Asthma Flashcards
What is happening to the incidence of asthma?
It is increasing
What is happening to the incidence of asthma?
It is increasing
What are the two main classifications of asthma?
Eosinophilic and non-eosinophilic
What is Eosinophilic asthma split into?
Intrinsic and extrinsic asthma
What is intrinsic asthma?
Rare + adult presentation
Who is commonly affected by extrinsic asthma?
Children - but adult presentation can occur (occupation)
What is extrinsic asthma associated with?
Atopy
What atopic conditions might someone with asthma have a PMHx or FHx of?
allergic rhinitis (hayfever), atopic eczema (atopic dermatitis)
What is asthma described as?
A chronic condition of the airways - reversible airways obstruction
How does asthma differ from COPD?
Reversible
What are the 3 features seen in asthma pathology?
Airway narrowing, Airway hyper-responsiveness (to Ag), airway remodelling
What are the 3 pathological features that cause airway narrowing?
Bronchoconstriction (SM contraction), mucosal swelling + inflammation (mucosal oedema), and ^ mucous production
What is airway hyper-responsiveness?
An abnormal response to an inhaled Ag causing unnecessary effects
What are the 3 features that occur in airway remodelling in asthma?
^ no. of goblet cells (metaplasia - loss of columnar cells), airway SM hypertrophy/hyperplasia and thickened BM (by collagen deposition)
What is Gell and Coomb’s classification for?
classifying pathological reactions into hypersensitivity reactions
What type of hypersensitivity reaction is atopic asthma?
Type 1 (IgE mediated)
What type of hypersensitivity reaction is occupational asthma?
Type 3 (according to Kim Suvana)
What occurs immunologically in asthma to cause bronchoconstriction and the other pathological features?
An APC presents allergen to a naive T cell –> activation –> Th2 cell –> releases IL-4 + 13 which activates a B cell –> releases IgE –> Mast cell degranulation
What type of T cell is involved in the asthma pathophysiology?
Th2
Does Th2 also activate Mast cells directly?
Yes (releases IL-4 + IL-9)
What is released in mast cell degranulation?
Histamine + Leukotrienes
What is the effect of histamine?
^ vascular permeability (oedema), goblet mucus ^ secretion, SM contraction
What is the effect of Leukotrienes?
potent bronchoconstrictors
What are the symptoms of asthma?
Wheeze, tight chest, dry cough, SOB
What is special about asthma symptoms?
Diurnal variation (worse at night + early morning)
Why might there be diurnal variation?
^ in mast cells at night
When are the signs of asthma seen?
During an asthma attack
What signs can be seen during an asthma attack?

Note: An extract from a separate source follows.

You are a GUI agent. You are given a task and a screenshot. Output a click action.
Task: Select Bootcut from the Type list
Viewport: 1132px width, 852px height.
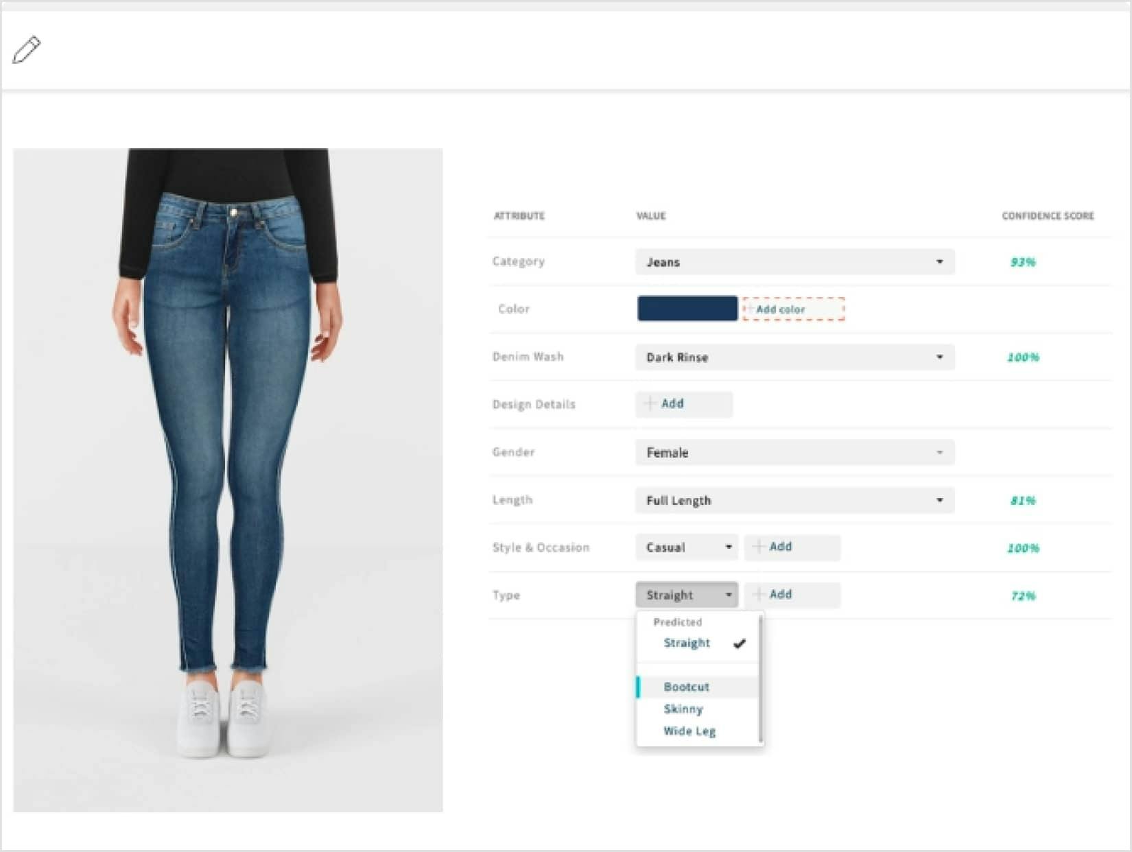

Hyperinflated chest, bilateral expiratory wheeze, ^ RR, ^ HR, cyanotic, ^ use of expiratory muscles, nostril flaring, tachypnoea
What might happen t a person during an asthma attack?
Not be able to talk
What might trigger the symptoms of asthma?
Occupation, cold, exercise, emotion/stress, infections, drugs (NSAIDs + beta blockers)
What is the feature of occupational asthma?
Symptoms improve when away from work
What should you ask in a Hx from a patient with asthma?
Triggers (cold, pets, allergies, drugs?), hx/FHx of atopy, diurnal variation, smoking status, frequency of symptoms, triggers at work? occupation?
What 4 investigations might you decide to carry out on someone with suspected asthma?
PEFR, Spirometry, histamine + methacholine challenge, skin prick test
What would you see in spirometry for someone with asthma?
Airways obstruction: FEV1/FVC
What would you see in PEFR for someone with asthma?
Decreased (as ^ time to exhale air) + diurnal variation
What would you see in histamine/methacoline challenge in someone with asthma?
Hyper-responsive airways
What would you see in skin prick test in someone with asthma?
Atopy
What is the conservative management for someone with asthma?
Education (ensure good inhalor technique, ACTION plan, regular PEFR monitoring), avoid precipitating factors, smoking cessation, influenza vaccine
What is the first step in the management of chronic asthma? What PEFR is this?
SABA (salbutamol)
What is the second step in the management of chronic asthma?